The difference, of course, is motivation. The boy is intrinsically motivated to learn language and languages. Even though he didn’t talk until he was 3, he was reading well before that. And he has always gravitated toward other languages and cultures. He’s currently a bit obsessed with Japanese and always eating with chopsticks. We haven’t said much about this obsession as it does have a side benefit of slowing down his eating so he is not inhaling his food as much. He hasn’t mastered the shovel-method of using chopsticks and we haven’t really taught him just because we’re okay with slowing him down. If he’s hungry enough, he will grab a spoon or fork after laboring with the chopsticks for awhile. The chopsticks, for him, make good, cheap and functional reinforcers!

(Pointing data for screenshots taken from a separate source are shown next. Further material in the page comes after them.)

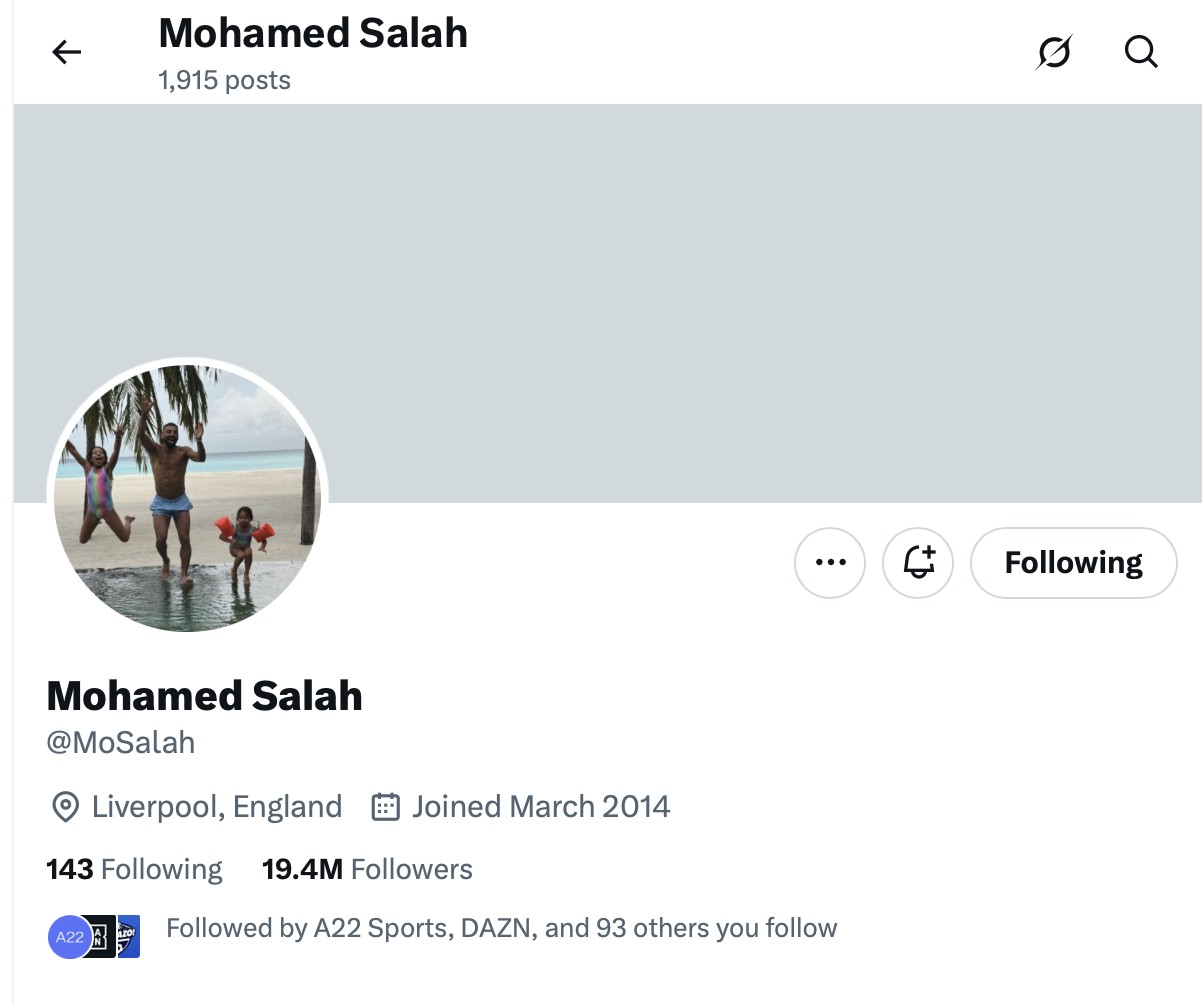The image size is (1202, 1005).
Task: View the 143 Following list
Action: [x=135, y=869]
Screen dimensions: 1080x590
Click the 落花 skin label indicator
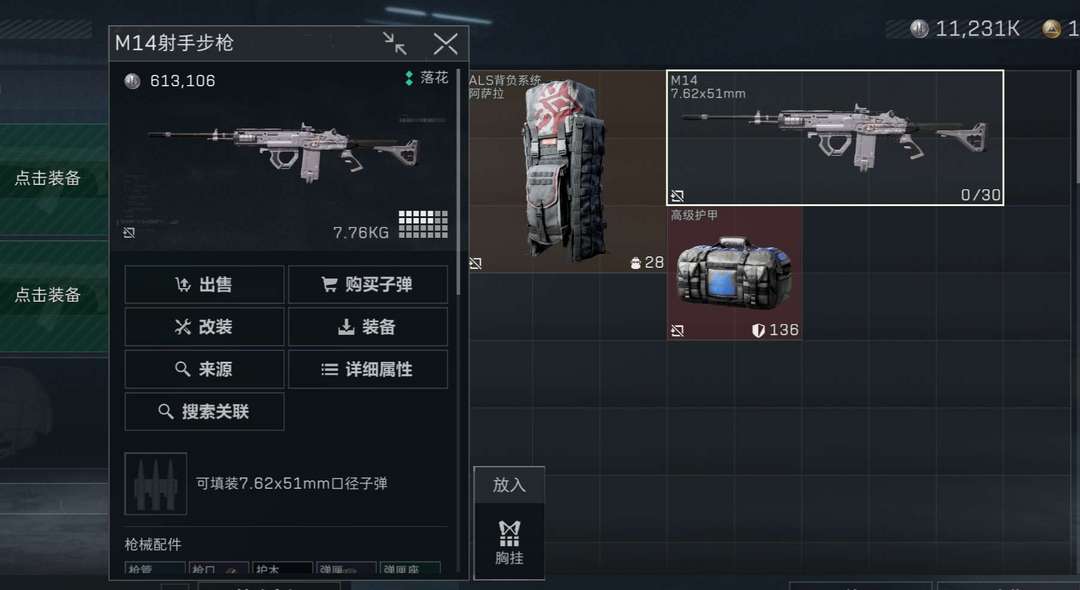pos(427,78)
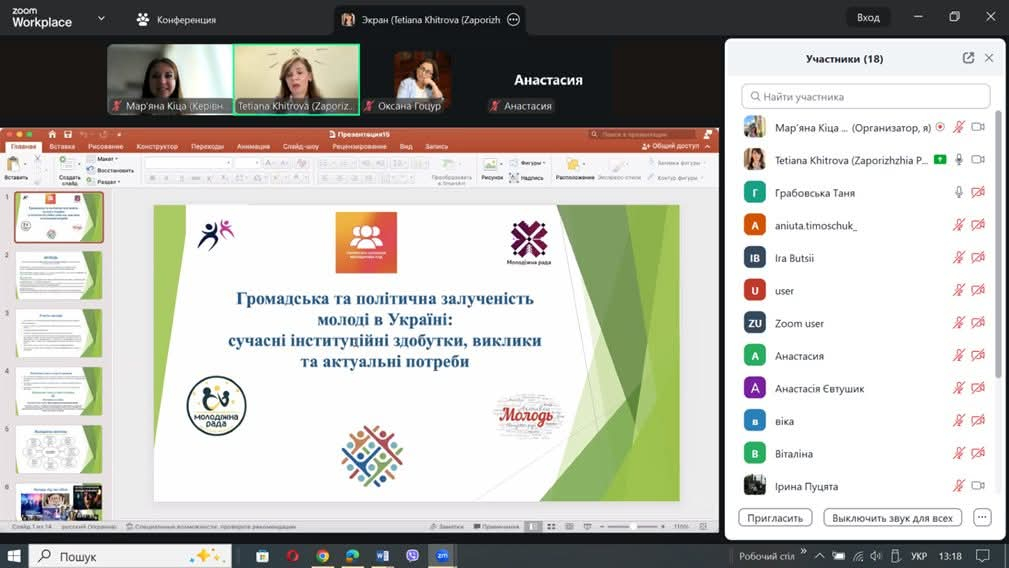Click Мар'яна Кіца's recording indicator icon
Viewport: 1009px width, 568px height.
[939, 127]
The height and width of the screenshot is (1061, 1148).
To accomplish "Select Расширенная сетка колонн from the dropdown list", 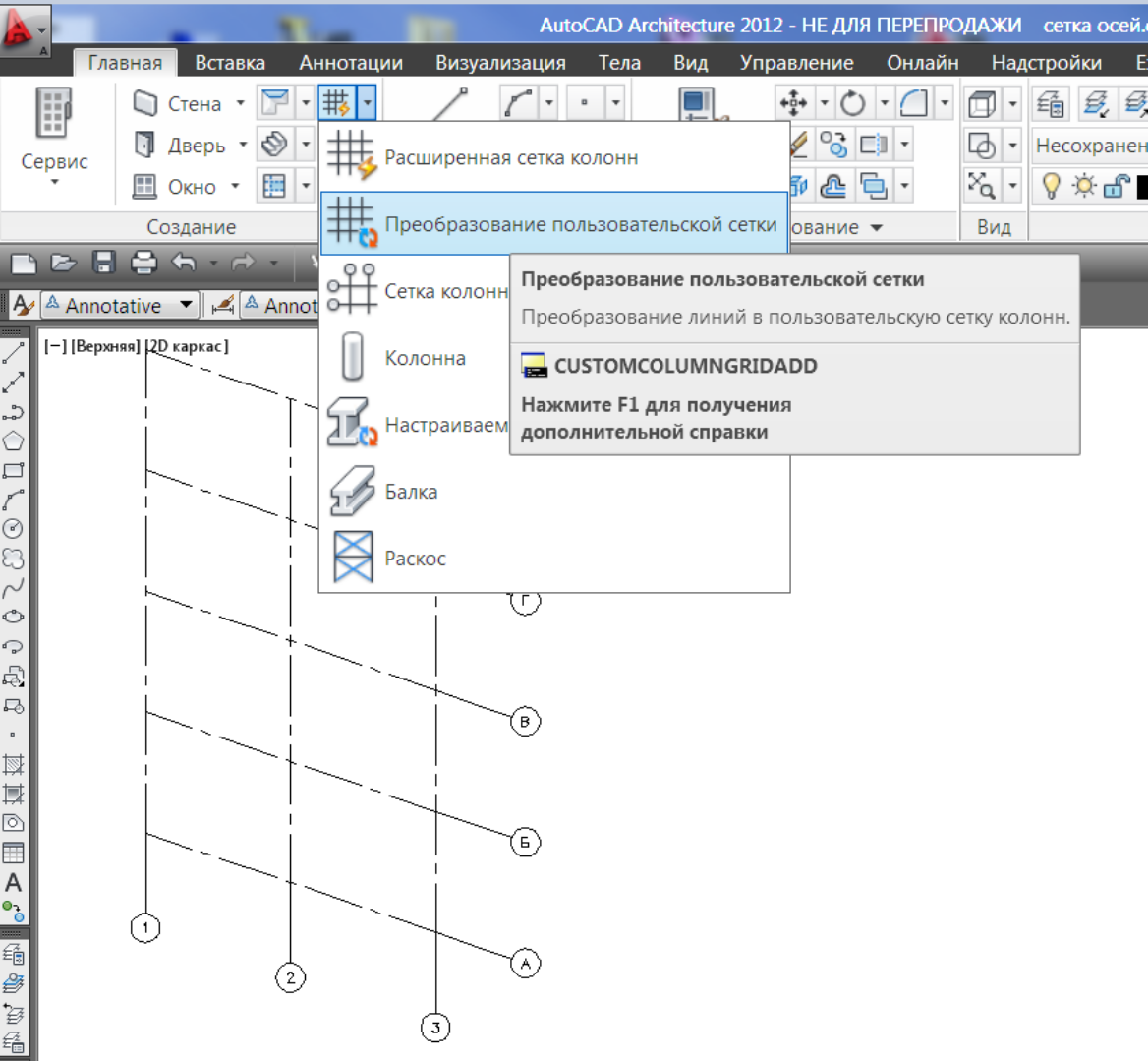I will pos(511,157).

But back to the Latin, it has been an education for me to witness the power of simple motivation. So often teachers and parents try to drill content into a kids’ head when altering the presentation can make all the difference. Making it fun seems to make all the difference, and Latin itself has side benefits in the way of new vocabulary and grammar. It is not something that most kids would just glom onto and I’d bet that if the school system made in mandatory, Thomas would not have touched it with a 10 foot pole. But since it is just for fun and is totally outside of what is going on in school, he’s more inclined to just go for it.
Compared to Percy, Thomas is a total challenge in the classroom setting. Learning how to reach and engage students like him is what the profession is all about. Watching the boy learn a year’s worth if Latin in 60 days has been quite an education. But he still can’t tie his own shoes. He still hasn’t learn how to dry himself after taking a shower.
This really is the challenge of high functioning autism/aspergers. They can be absolutely brilliant in so many instances but nearly hopelessly helpless in some of the most basic aspects of life!